WRITTEN PROBLEM:
Reproduce verbatim the lines from the one containing "Move page down" to the one containing "will (1064, 184).", including both of those lines.

Dataset excerpt
## START

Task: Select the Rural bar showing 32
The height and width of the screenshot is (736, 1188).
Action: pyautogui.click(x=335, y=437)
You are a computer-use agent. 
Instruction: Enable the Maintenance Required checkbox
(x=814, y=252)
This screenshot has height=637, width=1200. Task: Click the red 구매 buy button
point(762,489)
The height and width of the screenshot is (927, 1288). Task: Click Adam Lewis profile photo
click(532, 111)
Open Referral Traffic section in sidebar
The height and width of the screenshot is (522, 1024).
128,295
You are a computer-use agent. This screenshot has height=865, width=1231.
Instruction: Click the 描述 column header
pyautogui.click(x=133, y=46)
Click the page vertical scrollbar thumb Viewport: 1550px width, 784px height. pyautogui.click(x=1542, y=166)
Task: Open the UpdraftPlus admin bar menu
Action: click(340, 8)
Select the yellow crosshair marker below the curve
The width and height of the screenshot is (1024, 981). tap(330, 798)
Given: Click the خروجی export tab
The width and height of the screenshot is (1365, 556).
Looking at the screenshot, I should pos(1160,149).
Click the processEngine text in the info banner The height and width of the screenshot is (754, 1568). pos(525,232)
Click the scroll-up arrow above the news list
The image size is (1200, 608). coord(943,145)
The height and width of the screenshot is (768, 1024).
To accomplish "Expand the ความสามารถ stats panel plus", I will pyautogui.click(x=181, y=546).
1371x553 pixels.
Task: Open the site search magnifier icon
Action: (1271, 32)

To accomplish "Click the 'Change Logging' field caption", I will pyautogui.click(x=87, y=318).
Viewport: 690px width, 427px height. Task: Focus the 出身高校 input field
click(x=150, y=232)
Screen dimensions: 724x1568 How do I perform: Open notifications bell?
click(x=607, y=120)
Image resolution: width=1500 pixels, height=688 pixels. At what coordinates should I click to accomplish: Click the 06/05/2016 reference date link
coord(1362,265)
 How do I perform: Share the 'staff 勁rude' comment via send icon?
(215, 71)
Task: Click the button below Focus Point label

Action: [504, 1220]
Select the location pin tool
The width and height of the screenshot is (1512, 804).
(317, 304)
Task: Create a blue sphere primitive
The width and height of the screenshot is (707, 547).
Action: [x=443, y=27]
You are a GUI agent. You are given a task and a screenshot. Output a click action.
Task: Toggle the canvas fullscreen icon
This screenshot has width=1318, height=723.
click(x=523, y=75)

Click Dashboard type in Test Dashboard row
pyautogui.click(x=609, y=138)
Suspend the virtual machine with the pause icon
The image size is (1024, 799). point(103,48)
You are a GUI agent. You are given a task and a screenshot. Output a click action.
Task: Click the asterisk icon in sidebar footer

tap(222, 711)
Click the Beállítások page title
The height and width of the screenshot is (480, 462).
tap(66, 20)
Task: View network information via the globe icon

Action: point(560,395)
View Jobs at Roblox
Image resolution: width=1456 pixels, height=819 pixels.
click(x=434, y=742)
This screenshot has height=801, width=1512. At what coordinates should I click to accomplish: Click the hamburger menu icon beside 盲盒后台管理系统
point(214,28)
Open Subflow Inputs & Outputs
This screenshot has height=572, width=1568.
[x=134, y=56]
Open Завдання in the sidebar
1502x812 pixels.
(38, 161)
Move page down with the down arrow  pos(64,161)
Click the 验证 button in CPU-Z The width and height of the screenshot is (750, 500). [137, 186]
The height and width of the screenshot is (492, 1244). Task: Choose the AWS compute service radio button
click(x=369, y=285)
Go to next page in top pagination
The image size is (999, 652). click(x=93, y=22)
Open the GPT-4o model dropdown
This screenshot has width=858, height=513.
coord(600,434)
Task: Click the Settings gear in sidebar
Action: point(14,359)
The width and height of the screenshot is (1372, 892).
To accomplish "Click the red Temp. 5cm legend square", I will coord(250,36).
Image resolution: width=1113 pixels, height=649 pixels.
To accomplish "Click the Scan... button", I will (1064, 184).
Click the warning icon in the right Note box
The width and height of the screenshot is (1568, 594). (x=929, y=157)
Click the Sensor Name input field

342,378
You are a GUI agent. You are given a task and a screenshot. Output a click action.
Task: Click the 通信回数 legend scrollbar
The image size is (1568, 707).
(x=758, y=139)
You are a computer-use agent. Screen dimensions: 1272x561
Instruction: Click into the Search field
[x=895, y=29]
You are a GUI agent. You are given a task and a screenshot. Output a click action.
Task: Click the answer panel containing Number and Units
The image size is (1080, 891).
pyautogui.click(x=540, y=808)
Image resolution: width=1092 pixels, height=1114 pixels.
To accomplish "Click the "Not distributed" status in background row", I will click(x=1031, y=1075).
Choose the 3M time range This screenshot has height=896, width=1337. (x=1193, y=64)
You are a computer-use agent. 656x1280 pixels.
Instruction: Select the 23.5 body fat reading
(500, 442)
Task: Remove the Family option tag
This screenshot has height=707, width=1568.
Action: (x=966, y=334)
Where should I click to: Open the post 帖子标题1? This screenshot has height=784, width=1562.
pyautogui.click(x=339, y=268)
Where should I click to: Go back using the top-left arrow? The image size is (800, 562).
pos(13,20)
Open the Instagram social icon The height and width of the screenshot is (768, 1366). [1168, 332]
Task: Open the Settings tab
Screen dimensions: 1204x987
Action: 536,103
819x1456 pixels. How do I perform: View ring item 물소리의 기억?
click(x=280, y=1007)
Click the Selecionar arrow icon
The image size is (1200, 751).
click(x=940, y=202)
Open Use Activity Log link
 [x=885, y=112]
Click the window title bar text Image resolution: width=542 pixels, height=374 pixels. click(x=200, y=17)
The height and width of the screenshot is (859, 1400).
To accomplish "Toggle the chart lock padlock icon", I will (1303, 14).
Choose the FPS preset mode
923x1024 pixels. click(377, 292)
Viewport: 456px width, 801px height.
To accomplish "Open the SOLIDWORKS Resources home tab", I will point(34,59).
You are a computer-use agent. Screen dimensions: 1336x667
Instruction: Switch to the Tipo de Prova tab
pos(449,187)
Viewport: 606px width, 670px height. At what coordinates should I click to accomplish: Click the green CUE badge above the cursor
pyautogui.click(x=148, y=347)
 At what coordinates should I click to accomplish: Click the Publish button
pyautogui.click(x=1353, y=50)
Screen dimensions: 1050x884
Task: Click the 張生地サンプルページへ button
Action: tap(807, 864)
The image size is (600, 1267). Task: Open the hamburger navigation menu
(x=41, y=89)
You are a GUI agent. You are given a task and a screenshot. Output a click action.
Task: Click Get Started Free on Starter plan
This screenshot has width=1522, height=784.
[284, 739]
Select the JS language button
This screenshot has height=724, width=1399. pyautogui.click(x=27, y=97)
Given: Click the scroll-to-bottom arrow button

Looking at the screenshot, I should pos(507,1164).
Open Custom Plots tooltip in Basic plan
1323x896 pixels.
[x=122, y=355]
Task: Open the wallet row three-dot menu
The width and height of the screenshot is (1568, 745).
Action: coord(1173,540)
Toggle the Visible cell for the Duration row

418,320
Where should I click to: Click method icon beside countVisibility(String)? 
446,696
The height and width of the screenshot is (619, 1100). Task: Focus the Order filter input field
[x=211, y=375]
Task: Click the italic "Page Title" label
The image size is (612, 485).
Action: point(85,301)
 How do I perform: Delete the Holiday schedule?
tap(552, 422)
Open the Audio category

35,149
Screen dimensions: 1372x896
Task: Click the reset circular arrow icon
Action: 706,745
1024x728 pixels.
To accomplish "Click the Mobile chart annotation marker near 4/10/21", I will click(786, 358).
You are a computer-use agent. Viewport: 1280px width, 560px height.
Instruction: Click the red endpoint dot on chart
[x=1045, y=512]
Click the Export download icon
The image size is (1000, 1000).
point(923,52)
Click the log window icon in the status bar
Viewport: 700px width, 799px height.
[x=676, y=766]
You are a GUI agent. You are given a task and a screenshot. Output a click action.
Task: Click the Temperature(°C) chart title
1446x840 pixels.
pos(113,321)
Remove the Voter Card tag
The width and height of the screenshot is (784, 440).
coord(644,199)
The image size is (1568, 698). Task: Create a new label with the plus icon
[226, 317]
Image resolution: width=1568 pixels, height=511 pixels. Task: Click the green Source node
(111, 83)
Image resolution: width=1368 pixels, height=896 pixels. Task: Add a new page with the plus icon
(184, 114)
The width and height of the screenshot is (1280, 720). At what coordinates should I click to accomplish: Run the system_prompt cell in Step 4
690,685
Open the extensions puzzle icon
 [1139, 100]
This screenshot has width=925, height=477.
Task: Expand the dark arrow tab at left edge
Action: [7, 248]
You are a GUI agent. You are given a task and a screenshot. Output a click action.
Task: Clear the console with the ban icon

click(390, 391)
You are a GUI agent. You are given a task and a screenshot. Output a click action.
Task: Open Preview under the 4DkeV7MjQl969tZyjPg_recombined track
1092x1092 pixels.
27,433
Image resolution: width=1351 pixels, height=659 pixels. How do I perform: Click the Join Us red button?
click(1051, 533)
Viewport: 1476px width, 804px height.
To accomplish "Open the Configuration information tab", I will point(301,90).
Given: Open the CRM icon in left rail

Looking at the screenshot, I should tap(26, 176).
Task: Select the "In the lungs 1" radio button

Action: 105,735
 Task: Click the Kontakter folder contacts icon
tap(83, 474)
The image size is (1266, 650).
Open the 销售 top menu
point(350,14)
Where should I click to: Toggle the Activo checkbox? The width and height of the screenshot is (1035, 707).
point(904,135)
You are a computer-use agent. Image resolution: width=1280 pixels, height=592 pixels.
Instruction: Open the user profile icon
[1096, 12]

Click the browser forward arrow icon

## END

REPLY TO THE TASK:
Move page down with the down arrow  pos(64,161)
Click the 验证 button in CPU-Z The width and height of the screenshot is (750, 500). [137, 186]
The height and width of the screenshot is (492, 1244). Task: Choose the AWS compute service radio button
click(x=369, y=285)
Go to next page in top pagination
The image size is (999, 652). click(x=93, y=22)
Open the GPT-4o model dropdown
This screenshot has width=858, height=513.
coord(600,434)
Task: Click the Settings gear in sidebar
Action: point(14,359)
The width and height of the screenshot is (1372, 892).
To accomplish "Click the red Temp. 5cm legend square", I will coord(250,36).
Image resolution: width=1113 pixels, height=649 pixels.
To accomplish "Click the Scan... button", I will (1064, 184).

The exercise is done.